• _What to produce_: Each line from the one bearing "At what coordinates" through the last line of the entries below should be returned exactly, with pictures left out.

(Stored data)

·····

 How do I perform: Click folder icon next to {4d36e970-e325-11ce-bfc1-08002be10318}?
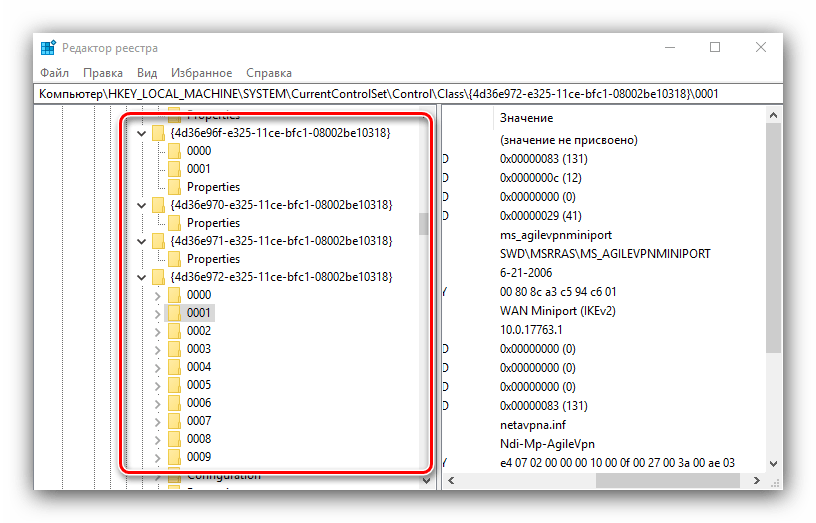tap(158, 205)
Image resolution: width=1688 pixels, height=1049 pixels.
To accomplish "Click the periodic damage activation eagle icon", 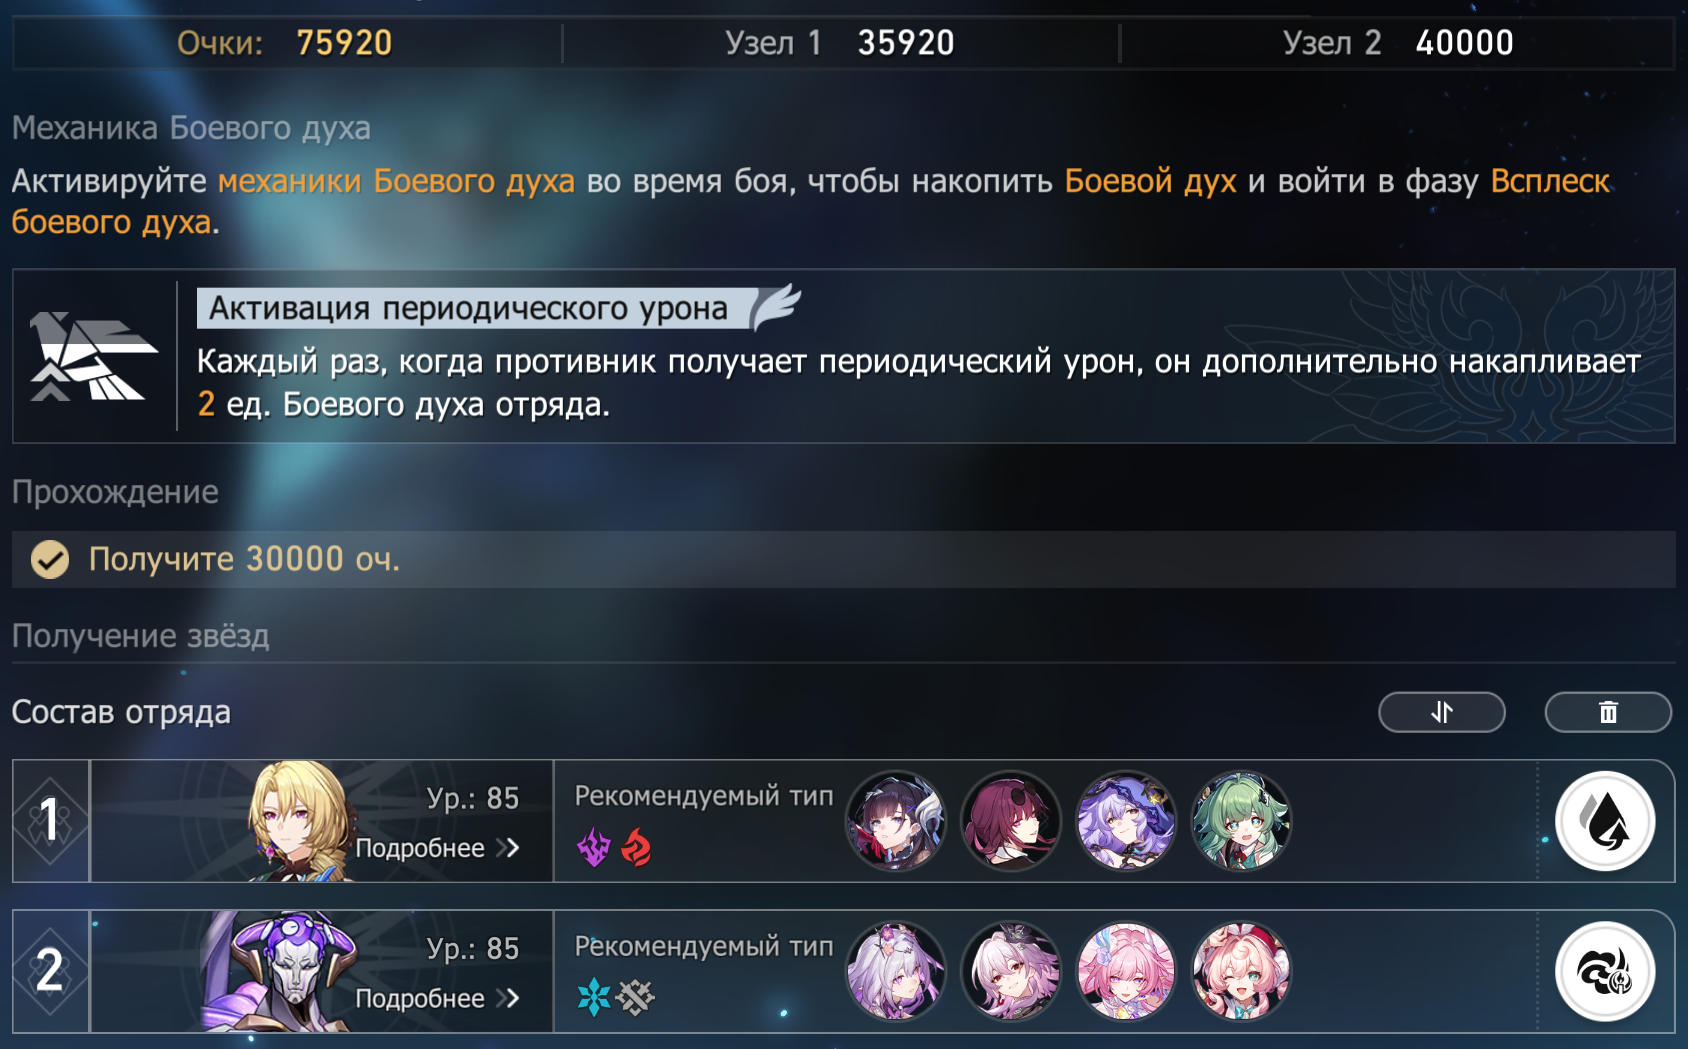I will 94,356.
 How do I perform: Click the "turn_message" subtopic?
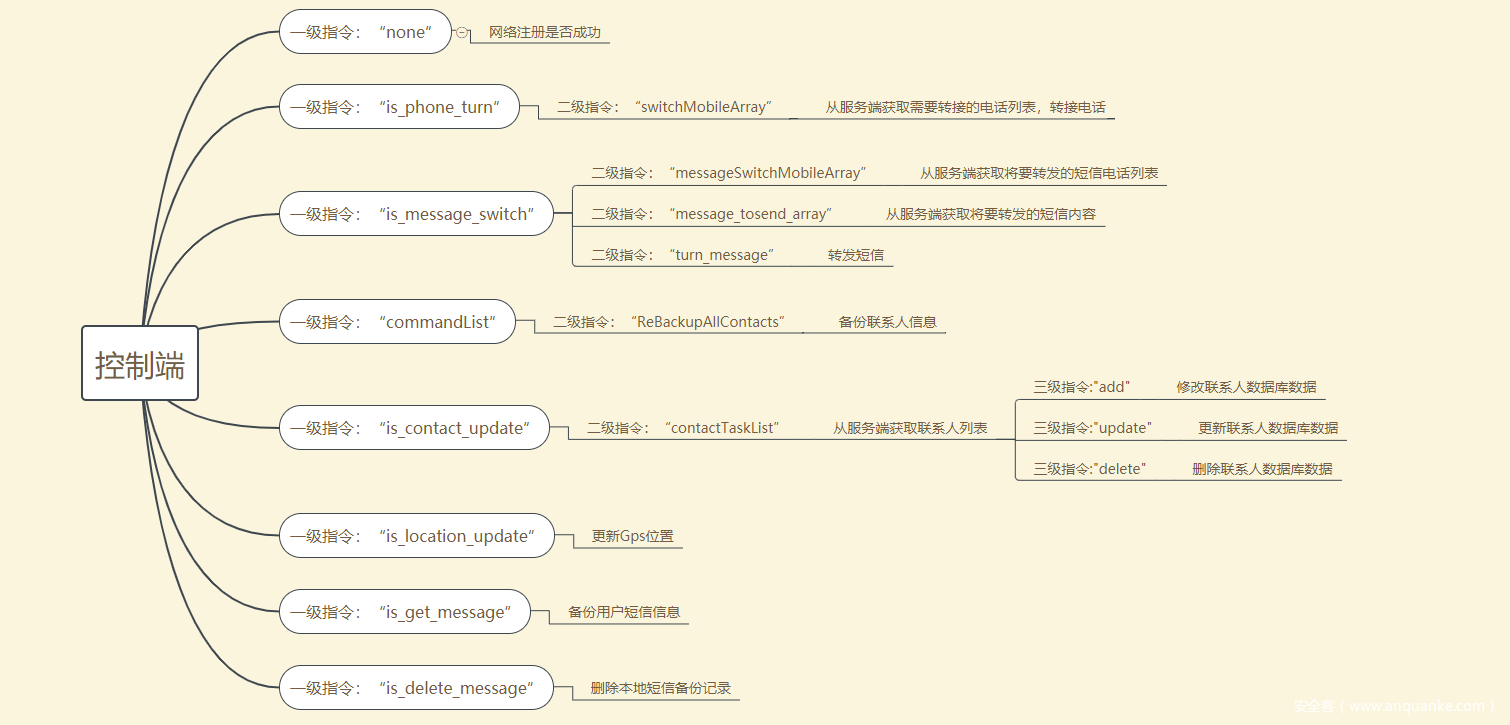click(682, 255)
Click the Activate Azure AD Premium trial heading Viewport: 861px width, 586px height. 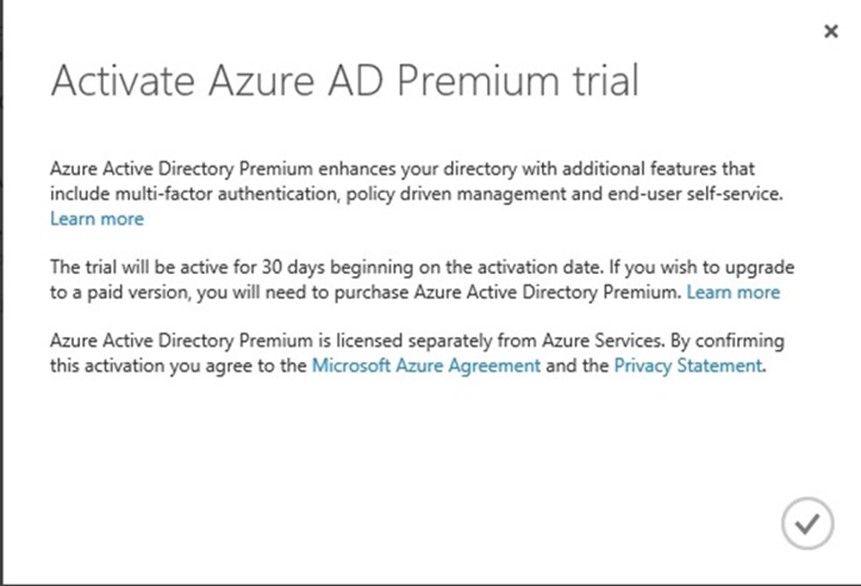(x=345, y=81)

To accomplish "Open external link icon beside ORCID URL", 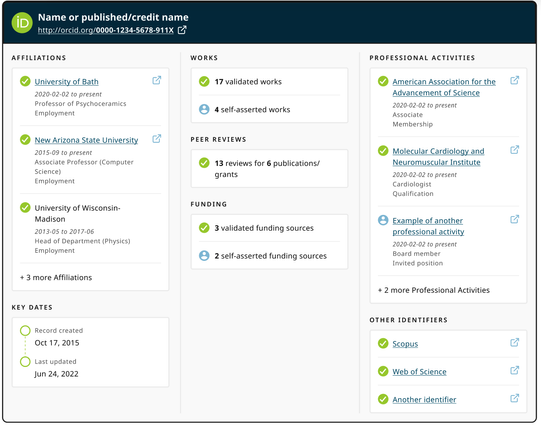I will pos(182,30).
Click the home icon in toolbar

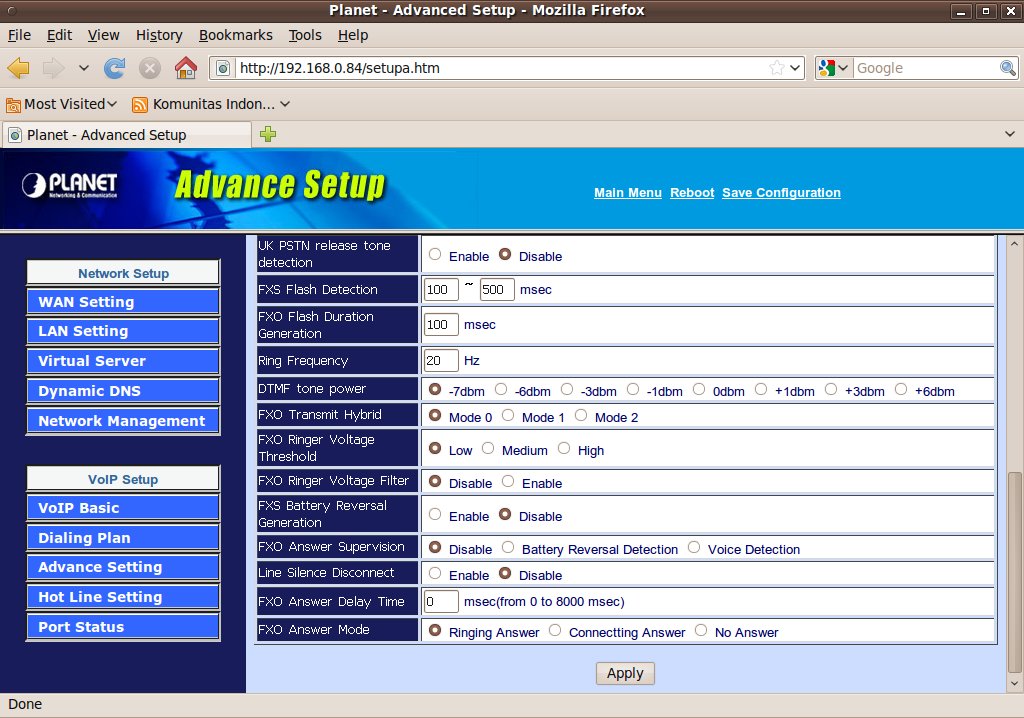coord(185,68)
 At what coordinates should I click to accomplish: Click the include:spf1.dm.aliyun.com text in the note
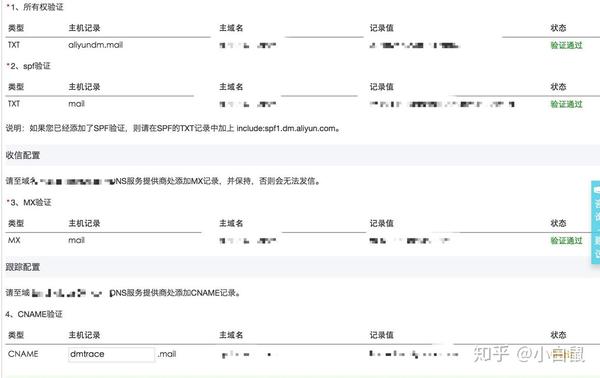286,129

·····

• _Response to this exercise_:
 At what coordinates should I click to accomplish: Click the include:spf1.dm.aliyun.com text in the note
286,129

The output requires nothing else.